Люциус весело покачал головой:

– Нет, конечно, мы в самом деле странноватое заведение. Власти нас недолюбливают. Но пока что терпят. Хотя, раз не могут следить через электронику, подозреваю, что внедрили пару полицейских соглядатаев. А ведь мы просто тихий бар и просто продаем вкусное пиво.

– В Америке подобных не осталось, так что я в самом деле удивился.

– В Европе хорошо. Раньше Америку называли страной свободы, а теперь хоть немножко духа свободы осталось разве что в нескольких странах Старого света, – заметил Люциус и заказал у бармена вермут.

– Необходимая жертва, чтобы не бояться террористов. С учетом опыта Сараева, я искренне поражаюсь, что в Европе такое еще возможно.

– Вопрос свободного выбора. – Люциус отпил. – Труд отнимает у человека свободу, но взамен дает зарплату, за которую можно покупать товары. Все то время, которое раньше приходилось тратить на пахоту, засев и охоту, мы отдали экспертам в области сельского хозяйства и теперь получаем только собранный урожай и разделанное мясо – а то и вовсе готовое блюдо. Обменяли одни свободы на другие.

– Вот и американцы отчасти пожертвовали персональными данными, но взамен получили свободу не бояться террористов.

Люциус на какое-то время задумался и сказал:

– В каком-то смысле, наверное, так. У вас в стране и у нас в Европе немного разный уклад. Впрочем, в чем это проявляется? В том, что у нас еще остались бары вроде этого.

– Вы его открыли, чтобы защитить свободу?

Люциус отвел глаза, будто раздумывал над ответом.

– Это все-таки громко сказано. Но молодежи, которая с рождения живет в тисках жесткого контроля, трудно объяснить, что такое обмен свобод. – Он кивнул на танцплощадку. – Они часто верят, будто существует некая абсолютная свобода. Ищут и воспевают ее суррогат. Потом становятся взрослыми и им навязывается множество решений. Поэтому им так важно ощутить свободу собственного выбора.

– Похоже, вы и правда ученый человек.

– В каком-то смысле. Хотя мне больше нравится слово «просвещенный».

Люциус излучал спокойствие и производил, как правильно заметила Люция, впечатление философа. Он очень осторожно подбирал слова. Сперва обдумывал мысль, а только потом говорил, поэтому перед ответом выдерживал довольно долгие паузы.

– Потому что Просвещение – особый плод европейской культуры? Нам, американцам, это не всегда понятно.

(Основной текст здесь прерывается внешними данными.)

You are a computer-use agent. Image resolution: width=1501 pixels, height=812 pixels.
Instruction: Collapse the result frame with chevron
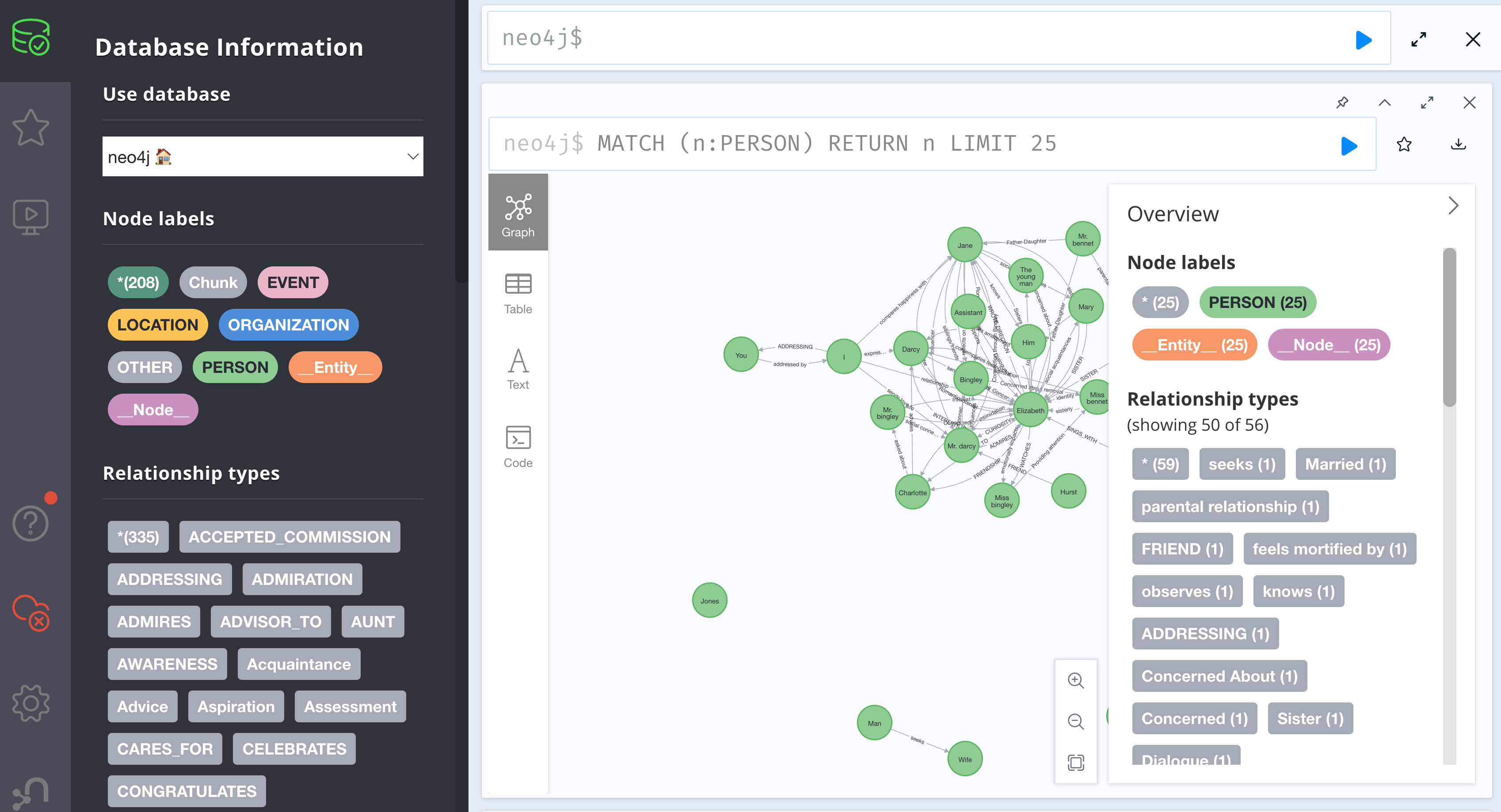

– Вовсе нет. Когда-то и Америка славилась тем, что несла миру свободу и демократию. Тоже очень просвещенные цели.

– Не ожидал иронии.

– Я вовсе не иронизирую, – с совершенно серьезным лицом ответил Люциус. – Высокие технологии, масштабность и увеличение стоимости труда значительно раздули стоимость современной войны. Грубо говоря, она больше не приносит такого дохода, как раньше. При любом уровне контроля над нефтью. Так почему же тогда американцы продолжают воевать? Почему тушат по всему миру пожары, протягивая руку помощи даже частным предприятиям? Кто-то говорит, что из любви к справедливости, но это так дорого, что иначе как просвещением я такую политику назвать не могу.

– Просвещение. Война – просвещение?

– Не знаю, как это воспринимают сами американцы, но определенно ваши современные военные творят просвещенную войну. В каком-то смысле прямо-таки жертвуют собой ради принципов человечности и альтруизма. Впрочем, это касается не только Америки: таким критериям приходится отвечать всем более-менее просвещенным странам, вторгающимся в чужие дела.

– Кажется, вы нас не очень-то одобряете.